Start of Data supplied

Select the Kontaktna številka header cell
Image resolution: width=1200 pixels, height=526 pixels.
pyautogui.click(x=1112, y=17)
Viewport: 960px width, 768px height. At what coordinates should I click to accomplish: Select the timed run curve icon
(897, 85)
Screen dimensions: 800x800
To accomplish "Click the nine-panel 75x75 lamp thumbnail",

End of Data supplied

The answer must be the complete set of entries, retyped exactly.

Select the Kontaktna številka header cell
Image resolution: width=1200 pixels, height=526 pixels.
pyautogui.click(x=1112, y=17)
Viewport: 960px width, 768px height. At what coordinates should I click to accomplish: Select the timed run curve icon
(897, 85)
Screen dimensions: 800x800
To accomplish "Click the nine-panel 75x75 lamp thumbnail",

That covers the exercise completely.